L'Ultimo Guttviarghini (epiteto tratto dalla omonima leggenda locale) che è stato avvistato a Macugnaga, ad esempio, viveva giù a Staffa, al vecchio tiglio, vicino al cimitero.
Si dice che una mamma con un bambino piccolo uscì dal cimitero dopo una visita ai morti e lì vide il vecchio guttviarghini.
Il bambino disse allora alla mamma: — Muotti, muotti luk! —.
Ovvero — Mamma, mamma guarda! —.
— Quello lì non ha i piedi come noi. Ce li ha girati all'indietro —.
E la mamma rispose: — Schwitt! —.
Ovvero — Taci! —.
— Loro sono così —.
Allora il guttviarghini disse: — Il più piccolo è il più cattivo, il più piccolo è il più malizioso. Di qui me ne vado e non tornerò più —. Poi si arrampicò sul tiglio. Una volta in alto, buttò un gomitolo di lana molto alto, tanto che quella mamma non lo vide. Si arrampicò sul filo e sparì. Per sempre.

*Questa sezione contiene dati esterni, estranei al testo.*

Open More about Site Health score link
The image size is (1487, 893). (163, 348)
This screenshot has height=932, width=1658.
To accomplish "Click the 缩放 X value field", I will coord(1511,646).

Il motivo del nano (o della nana) che scompare appeso a un filo lanciato in cielo è ripreso in Bugener, Valsesia 1968, “La Fuga dei Nani” (Cfr: Ibidem).
Nella espressione leggo anche, sempre per intuito, la parola Varg che in lingua norvegese significa lupo, richiamando quindi, sempre che io non sia in errore, una natura ferina.
In attesa di confrontarmi con qualche ossolana od ossolano ad hoc, lascio che la riflessioni sfumi e porti a galla verità e intuizioni (che di solito vengono confermate...).
Nel Libro intitolato Luci su Croveo, di Don Tullio Bertamini; “benandante” è ancora un modo per intendere la malefica, la strega, la lamia o empusa (una delle Epifanie di Ecate, secondo i Fratelli Manciocco), la donna della tregenda e delle oscure arti.
Sull'argomento, consiglio, fra l'altro, lo spirito di
Nataša Cvijanović; che svolge le sue ricerche a Udine, nell'area dove questa figura ha visto il suo apogeo e che potete ascoltare nella grintosa intervista intitolata Cos'è un Benandante?.
A ogni modo, che le creature mostruose, a cavallo tra l'essere umano e le bestie selvatiche “dai piedi tipicamente incriminati” possano essersi nel tempo fuse alle temutissime donne e uomini che praticavano stregherie nelle Valli e negli angoli delle Montagne dove l'opera di cristianizzazione è stata più difficile a farsi che a dirsi; non è certo solo una mia intuizione.
Senz'altro, anche il legame linguistico che presagisco non è frutto dell'immaginazione: le popolazioni Walser, ovvero gente delle Alte Alpi, di origine germanica (la parola deriva dalla contrazione di Walliser, “abitante del Canton Vallese” in tedesco vallesano), hanno colonizzato tra il XII e XIII secolo le regioni alpine attorno al massiccio del Monte Rosa, oltre ad alcune località della Val d’Ossola.
Gli insediamenti walser sono ancora oggi visibili nell’attuale Ornavasso e nella sua frazione di Migiandone, in Valla Anzasca, a Macugnaga vero e proprio scrigno di questa cultura così ricca di fascino, e ancora negli splendidi insediamenti di Salecchio, in Valle Antigorio e in Valle Formazza.
Il più antico documento giunto a noi che testimonia la fondazione di un insediamento walser risale al 10 maggio 1253 e riguarda la colonia di Bosco Gurin, nel confinante Canton Ticino: molto probabilmente, nello stesso periodo, le popolazioni germaniche giunsero anche in Val d’Ossola.